- Theatrical poster. U.S. release. art by Renato Casaro
- Directed by: Giuseppe Colizzi
- Screenplay by: Giuseppe Colizzi; Barbara Alberti; Amedeo Pagani;
- Produced by: Italo Zingarelli
- Starring: Terence Hill; Bud Spencer; Reinhard Kolldehoff; Antoine Saint-John; Cyril Cusack;
- Cinematography: Marcello Masciocchi
- Edited by: Antonio Siciliano
- Music by: Guido & Maurizio De Angelis
- Production companies: Delta; Tiger Film;
- Distributed by: Delta (Italy); AVCO Embassy Pictures (United States);
- Release dates: December 22, 1972 (Italy); June 1973 (U.S.);
- Running time: 122 min.; 90 min (U.S. version);
- Country: Italy

= ... All the Way, Boys! =

... All The Way, Boys! (aka ... Più forte ragazzi! and Plane Crazy) is a 1972 Italian adventure comedy film directed by Giuseppe Colizzi. The film stars the film duo of Terence Hill and Bud Spencer. The duo made 18 films together, often in the Spaghetti Western genre, but ... All The Way, Boys! was the first film set in a modern context, although many other slapstick elements of the earlier films were carried over.
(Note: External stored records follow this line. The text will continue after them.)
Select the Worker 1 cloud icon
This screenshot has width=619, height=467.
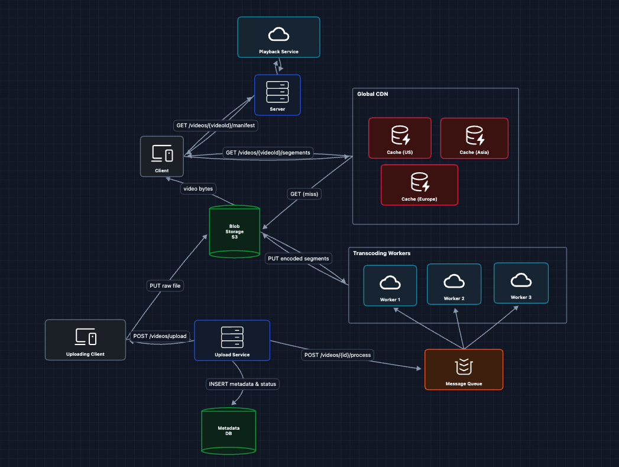tap(390, 282)
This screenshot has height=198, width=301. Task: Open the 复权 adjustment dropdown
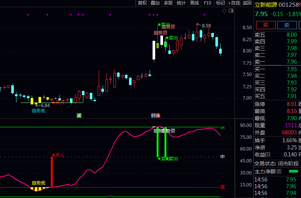click(x=142, y=3)
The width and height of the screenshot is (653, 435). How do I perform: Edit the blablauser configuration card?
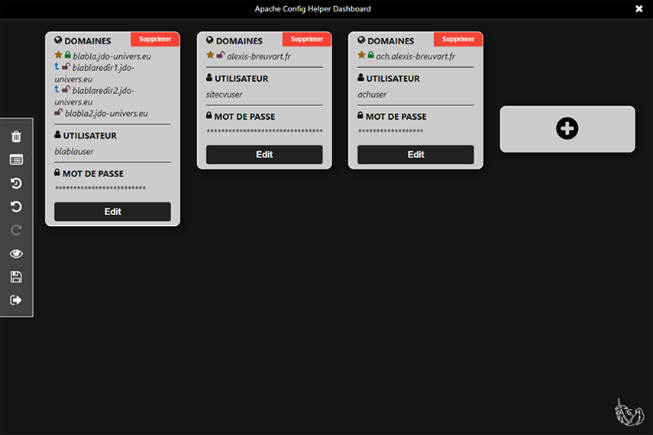[x=112, y=211]
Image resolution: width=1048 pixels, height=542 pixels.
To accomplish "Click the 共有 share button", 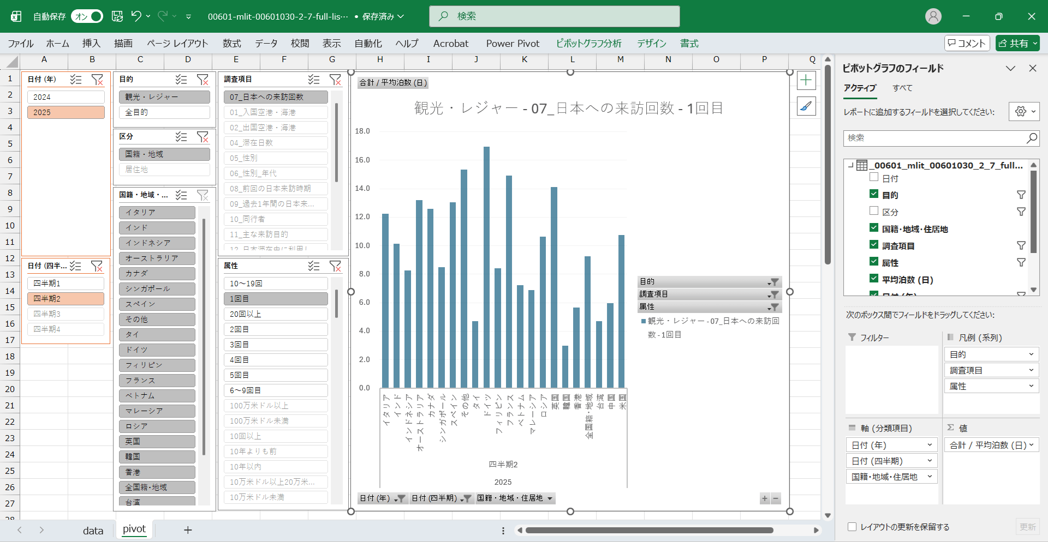I will [x=1017, y=44].
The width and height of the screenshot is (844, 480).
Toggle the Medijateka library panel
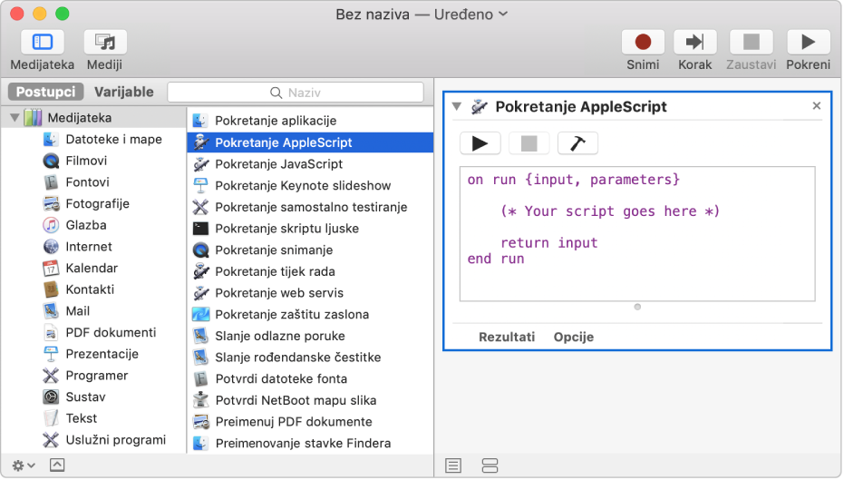click(x=42, y=43)
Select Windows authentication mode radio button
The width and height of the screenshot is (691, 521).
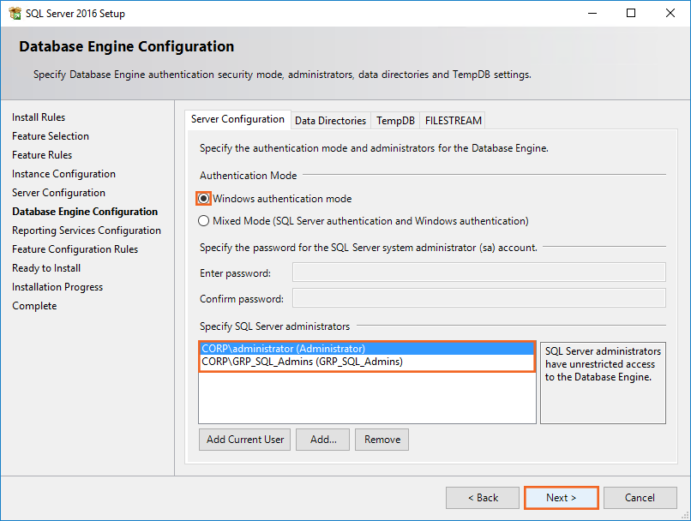[x=204, y=198]

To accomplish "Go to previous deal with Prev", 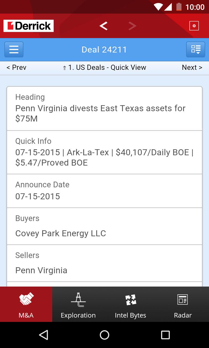I will click(16, 67).
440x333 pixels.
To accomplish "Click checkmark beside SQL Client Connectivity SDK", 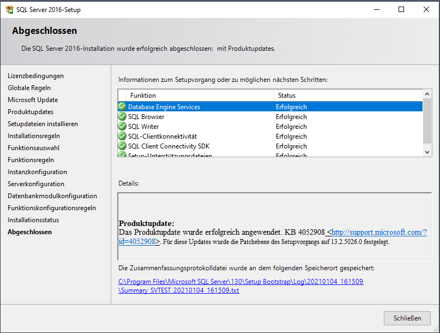I will (122, 146).
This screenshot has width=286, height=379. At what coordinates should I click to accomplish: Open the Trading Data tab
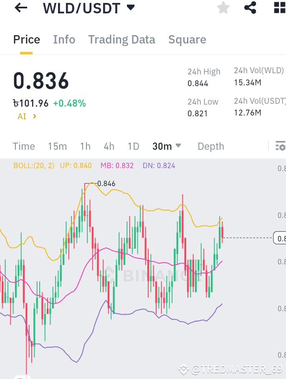tap(121, 39)
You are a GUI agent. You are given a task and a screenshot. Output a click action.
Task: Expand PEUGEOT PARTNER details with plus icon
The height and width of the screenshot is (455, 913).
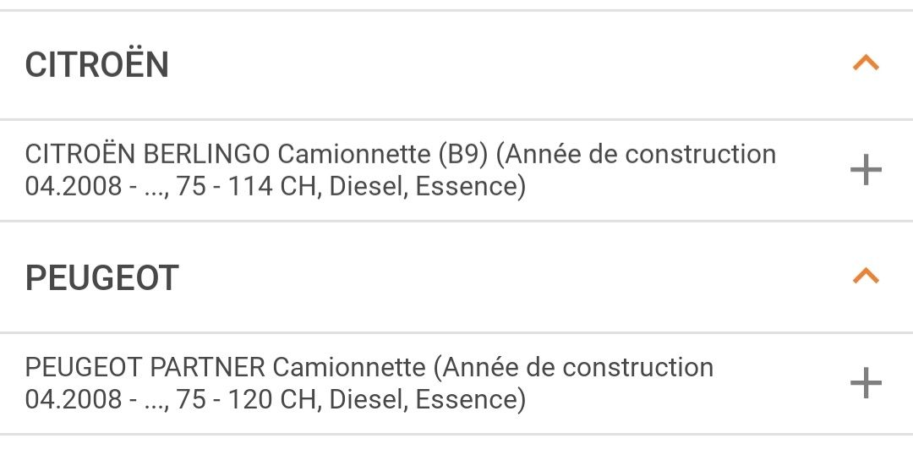(x=866, y=384)
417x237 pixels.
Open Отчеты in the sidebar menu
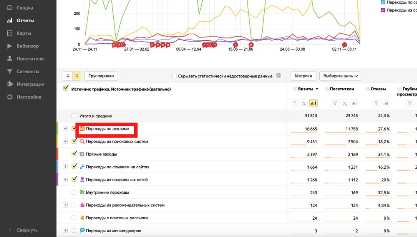(x=25, y=21)
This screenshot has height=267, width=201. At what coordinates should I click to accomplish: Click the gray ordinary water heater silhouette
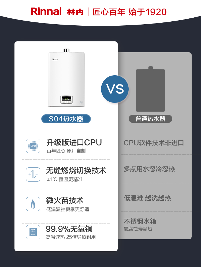click(x=150, y=89)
The film is primarily set in the Amazon rainforest. Two bush pilots crash-land in the rainforest. They soon discover a mining operation within the rainforest, which uses slave labor as miners. They escape with a large emerald, but are imprisoned elsewhere. Following their prison escape, they find themselves targeted by the mine's owner.

==Plot==
Salud (Bud Spencer) and Plata (Terence Hill) eke out a living as bush pilots in South America. Beside carrying a few passengers and a small amount of cargo, their most lucrative activity is in faking aircraft crashes, on behalf of Salud's brother (Alexander Allerson), who will be able to collect the insurance money.

En route to Santarém, the two pilots crash for real in the middle of the Amazon jungle. In a native village, they meet Matto (Cyril Cusack), an old man who takes Salud to see a mountain and tells him the story of three friends who killed each other. There, the duo find an emerald mining operation run by the unscrupulous Mr. Ears (Reinhard Kolldehoff). Ears dictates prices on the black market, uses thugs to keep out competitors, and keeps his workers as slave labor.

Plata and Salud decide they will confront Ears, using aircraft to deliver their goods, and offering the natives a much better life. Wanting to fly Matto to Salvador, where he would live in a modern city, Plata and Salud take the old man and his dog along with them, but he passes away on the flight. Plata finds a large emerald tied to a cord that Matto wore.

In Salvador, the two inept crooks try to cash in on their find, but end up in jail. After a successful breakout, the pair find themselves pitted against the ruthless Ears, but in the end, right prevails.

==Cast==

- Terence Hill as Plata
- Bud Spencer as Salud
- Reinhard Kolldehoff as Mr. Ears
- Riccardo Pizzuti as Naso
- Carlos Muñoz as Augusto
- Marcello Verziera as Puncher
- Sergio Bruzzichini as Pilot
- Cyril Cusack as Matto
- Alexander Allerson as Salud's brother
- Ferdinando Murolo as Man in jungle, searching for beer
- Michel Antoine as Daveira
- Antoine Saint-John as One of Mr. Ears gang (as Antoine St. John)

==Production==
... All the Way, Boys! was shot in Colombia, including scenes set at the Medellín airport. The aircraft that were utilized were: Beechcraft Model 18, Boeing 727, Boeing-Stearman PT-17, Cessna 182 Skylane, Cessna 310, Consolidated PBY-5A Catalina, de Havilland Canada DHC-2 Beaver, Douglas DC-3, Douglas DC-6, Douglas DC-8, Hawker Siddeley HS 748, Lockheed L-188 Electra, Lockheed T-33 and Piper PA-24 Comanche.

==Reception==
In trying to reach a more international audience, the original 120-minute Italian version (... Più forte ragazzi!) of ... All the Way, Boys! was re-edited into a 90-minute version and re-dubbed into English with dialogue and post-synchronization by Gene Luotto. The resultant release did not receive positive reviews, with film Historian Howard Hughes noting that ".. the resultant incoherence doesn't help the sluggish narrative."

Jim Craddock in Videohound's Golden Movie Retriever said, "The "Trinity cast up to no good ... crash-land a plane in the Andes, in the hope of finding slapstick, but found none."

===Awards===
... All the Way, Boys! won the Golden Screen award at the 1973 Golden Screen, Germany and the Silver Ribbon for Best Score (Migliore Musica) by Guido De Angelis and Maurizio De Angelis from the Italian National Syndicate of Film Journalists, 1973.